→ **Set exercise**: How many lines in the entries below contain the word "badge"? Reply with the number alone.

-- START OF Records for the task --

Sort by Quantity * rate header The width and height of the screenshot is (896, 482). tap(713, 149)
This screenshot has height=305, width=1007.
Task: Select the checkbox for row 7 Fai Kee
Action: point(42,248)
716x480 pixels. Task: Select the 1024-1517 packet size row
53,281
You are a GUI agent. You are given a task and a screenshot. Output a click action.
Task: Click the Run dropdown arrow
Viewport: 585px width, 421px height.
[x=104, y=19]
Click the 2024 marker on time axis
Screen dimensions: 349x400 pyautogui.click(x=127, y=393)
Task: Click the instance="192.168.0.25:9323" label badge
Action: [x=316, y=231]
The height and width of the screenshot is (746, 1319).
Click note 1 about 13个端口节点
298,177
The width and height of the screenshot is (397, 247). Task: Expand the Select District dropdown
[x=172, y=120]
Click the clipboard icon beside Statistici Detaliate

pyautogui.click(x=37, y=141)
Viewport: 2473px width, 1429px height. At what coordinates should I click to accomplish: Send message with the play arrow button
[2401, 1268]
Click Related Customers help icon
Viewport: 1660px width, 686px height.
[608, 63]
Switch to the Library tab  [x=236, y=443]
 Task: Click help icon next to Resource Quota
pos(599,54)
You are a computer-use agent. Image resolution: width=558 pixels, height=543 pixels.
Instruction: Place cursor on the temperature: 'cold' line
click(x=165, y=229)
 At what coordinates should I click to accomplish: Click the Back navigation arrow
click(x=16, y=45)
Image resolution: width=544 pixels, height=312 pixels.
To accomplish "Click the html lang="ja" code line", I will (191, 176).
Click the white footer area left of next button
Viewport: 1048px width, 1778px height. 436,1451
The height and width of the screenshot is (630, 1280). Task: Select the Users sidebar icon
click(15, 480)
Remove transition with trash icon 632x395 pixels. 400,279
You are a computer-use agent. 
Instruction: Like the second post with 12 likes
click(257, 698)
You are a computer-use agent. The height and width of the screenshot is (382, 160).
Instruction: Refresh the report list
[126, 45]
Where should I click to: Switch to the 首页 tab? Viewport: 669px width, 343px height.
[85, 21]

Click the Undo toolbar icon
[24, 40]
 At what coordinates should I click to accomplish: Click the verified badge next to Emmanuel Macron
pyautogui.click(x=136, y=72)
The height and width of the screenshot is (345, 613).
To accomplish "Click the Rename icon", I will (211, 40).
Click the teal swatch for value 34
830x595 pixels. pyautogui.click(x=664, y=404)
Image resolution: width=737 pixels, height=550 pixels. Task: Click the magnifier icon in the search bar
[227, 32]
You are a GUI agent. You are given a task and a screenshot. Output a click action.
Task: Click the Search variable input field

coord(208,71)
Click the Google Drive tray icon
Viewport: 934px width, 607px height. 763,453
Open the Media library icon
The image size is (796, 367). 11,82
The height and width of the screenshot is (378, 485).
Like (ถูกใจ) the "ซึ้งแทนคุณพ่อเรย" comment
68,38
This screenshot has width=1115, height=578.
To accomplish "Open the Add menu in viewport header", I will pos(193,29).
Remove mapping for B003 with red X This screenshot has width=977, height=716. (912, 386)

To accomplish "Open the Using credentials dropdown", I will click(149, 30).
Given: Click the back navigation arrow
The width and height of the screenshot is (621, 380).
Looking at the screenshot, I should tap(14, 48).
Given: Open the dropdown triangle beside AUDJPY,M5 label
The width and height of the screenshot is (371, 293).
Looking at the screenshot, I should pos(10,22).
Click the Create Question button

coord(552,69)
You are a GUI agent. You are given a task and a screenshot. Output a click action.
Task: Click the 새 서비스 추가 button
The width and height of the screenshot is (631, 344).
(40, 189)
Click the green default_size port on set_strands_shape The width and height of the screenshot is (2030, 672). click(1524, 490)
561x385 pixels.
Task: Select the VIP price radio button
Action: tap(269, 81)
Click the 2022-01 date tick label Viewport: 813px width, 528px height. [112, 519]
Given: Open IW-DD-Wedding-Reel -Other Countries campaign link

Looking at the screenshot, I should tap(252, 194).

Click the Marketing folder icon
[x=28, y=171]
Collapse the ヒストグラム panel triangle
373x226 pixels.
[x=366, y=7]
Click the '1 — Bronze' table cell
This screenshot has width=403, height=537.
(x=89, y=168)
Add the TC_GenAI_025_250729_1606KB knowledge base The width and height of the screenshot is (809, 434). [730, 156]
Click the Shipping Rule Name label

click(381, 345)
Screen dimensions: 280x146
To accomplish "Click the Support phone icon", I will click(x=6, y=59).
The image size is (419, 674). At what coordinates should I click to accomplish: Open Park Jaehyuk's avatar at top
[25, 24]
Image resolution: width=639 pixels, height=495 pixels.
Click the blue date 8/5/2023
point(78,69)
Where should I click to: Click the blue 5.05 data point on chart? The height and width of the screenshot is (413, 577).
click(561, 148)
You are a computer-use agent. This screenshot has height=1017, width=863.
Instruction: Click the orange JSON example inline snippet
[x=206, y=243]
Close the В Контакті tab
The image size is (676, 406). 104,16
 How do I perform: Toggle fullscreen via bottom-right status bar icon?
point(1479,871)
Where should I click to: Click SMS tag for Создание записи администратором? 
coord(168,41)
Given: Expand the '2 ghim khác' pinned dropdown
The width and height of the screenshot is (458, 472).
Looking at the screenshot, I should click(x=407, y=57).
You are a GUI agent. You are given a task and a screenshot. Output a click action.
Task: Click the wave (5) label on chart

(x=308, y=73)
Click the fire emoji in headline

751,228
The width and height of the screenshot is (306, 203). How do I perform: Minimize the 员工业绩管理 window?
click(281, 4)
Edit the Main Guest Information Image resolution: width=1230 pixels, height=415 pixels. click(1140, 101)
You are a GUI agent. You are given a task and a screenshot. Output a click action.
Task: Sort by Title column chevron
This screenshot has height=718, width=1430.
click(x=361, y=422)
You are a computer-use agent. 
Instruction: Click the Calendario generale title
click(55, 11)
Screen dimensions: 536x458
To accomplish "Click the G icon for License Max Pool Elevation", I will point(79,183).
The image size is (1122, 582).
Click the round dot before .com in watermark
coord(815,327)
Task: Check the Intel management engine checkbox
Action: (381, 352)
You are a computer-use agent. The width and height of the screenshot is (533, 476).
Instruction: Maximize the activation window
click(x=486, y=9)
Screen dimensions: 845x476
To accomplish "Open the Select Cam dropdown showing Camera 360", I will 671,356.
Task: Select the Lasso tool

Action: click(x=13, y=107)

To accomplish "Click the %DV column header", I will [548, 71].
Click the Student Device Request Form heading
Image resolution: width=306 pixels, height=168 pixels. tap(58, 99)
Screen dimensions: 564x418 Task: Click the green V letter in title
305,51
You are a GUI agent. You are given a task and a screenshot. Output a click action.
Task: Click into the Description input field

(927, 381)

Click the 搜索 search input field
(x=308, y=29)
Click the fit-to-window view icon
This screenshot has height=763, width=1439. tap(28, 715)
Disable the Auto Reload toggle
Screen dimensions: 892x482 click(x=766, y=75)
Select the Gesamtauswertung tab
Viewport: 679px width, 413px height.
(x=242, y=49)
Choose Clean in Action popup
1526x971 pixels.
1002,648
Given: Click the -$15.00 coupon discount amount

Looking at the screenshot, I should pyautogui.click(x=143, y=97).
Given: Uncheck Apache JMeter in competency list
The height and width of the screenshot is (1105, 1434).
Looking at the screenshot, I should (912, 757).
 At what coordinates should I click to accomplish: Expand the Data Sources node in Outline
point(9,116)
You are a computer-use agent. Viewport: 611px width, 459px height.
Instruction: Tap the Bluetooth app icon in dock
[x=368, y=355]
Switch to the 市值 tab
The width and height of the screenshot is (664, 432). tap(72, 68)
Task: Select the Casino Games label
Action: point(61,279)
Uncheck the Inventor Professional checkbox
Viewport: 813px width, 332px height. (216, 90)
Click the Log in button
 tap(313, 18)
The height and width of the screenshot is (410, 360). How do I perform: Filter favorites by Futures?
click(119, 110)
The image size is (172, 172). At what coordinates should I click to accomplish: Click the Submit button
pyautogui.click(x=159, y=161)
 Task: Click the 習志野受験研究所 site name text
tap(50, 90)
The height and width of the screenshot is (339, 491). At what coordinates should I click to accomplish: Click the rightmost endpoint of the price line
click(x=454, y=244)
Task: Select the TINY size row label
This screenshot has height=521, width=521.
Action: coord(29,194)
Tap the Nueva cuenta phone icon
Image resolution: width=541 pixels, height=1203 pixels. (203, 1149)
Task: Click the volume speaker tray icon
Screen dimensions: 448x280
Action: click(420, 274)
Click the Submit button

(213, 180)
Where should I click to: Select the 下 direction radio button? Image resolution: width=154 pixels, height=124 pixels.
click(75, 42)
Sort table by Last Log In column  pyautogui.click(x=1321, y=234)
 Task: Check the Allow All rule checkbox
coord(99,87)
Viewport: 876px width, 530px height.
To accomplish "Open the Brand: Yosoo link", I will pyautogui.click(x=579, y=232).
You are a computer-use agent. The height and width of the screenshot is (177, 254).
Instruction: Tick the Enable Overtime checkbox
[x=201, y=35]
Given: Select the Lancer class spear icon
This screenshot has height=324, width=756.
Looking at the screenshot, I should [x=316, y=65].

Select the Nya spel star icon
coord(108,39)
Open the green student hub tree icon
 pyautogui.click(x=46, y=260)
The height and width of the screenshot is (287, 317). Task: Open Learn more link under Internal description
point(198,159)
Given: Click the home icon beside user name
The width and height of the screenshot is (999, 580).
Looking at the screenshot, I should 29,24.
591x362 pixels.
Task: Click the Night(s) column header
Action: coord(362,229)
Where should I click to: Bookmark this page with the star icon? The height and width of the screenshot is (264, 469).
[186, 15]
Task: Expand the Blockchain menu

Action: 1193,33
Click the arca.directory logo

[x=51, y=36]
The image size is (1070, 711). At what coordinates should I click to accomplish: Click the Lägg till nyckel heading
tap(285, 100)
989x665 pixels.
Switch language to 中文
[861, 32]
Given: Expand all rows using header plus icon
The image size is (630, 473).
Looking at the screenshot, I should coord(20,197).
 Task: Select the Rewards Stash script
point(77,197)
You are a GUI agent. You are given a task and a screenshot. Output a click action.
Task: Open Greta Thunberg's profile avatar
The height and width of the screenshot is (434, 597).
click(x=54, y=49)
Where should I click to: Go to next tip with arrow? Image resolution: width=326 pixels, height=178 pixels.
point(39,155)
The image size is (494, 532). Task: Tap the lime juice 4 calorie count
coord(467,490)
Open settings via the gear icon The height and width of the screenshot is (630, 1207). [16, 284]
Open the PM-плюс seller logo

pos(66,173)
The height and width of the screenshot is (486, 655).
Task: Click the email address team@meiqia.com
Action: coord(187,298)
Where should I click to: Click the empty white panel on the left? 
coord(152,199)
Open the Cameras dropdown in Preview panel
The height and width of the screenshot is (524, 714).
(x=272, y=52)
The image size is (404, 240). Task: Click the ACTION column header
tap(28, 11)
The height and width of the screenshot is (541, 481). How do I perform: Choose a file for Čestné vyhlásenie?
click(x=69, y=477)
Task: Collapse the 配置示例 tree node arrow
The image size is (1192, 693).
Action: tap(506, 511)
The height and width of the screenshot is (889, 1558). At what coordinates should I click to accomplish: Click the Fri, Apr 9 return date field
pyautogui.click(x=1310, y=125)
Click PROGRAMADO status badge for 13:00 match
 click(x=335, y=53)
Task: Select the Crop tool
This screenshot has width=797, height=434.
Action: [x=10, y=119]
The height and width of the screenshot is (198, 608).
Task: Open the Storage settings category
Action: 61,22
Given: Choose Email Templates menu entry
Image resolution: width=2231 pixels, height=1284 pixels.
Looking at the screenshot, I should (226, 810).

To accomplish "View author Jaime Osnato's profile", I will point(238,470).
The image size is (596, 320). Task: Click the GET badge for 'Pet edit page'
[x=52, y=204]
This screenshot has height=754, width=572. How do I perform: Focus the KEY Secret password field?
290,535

-- END OF Records for the task --

→ **Final result**: 4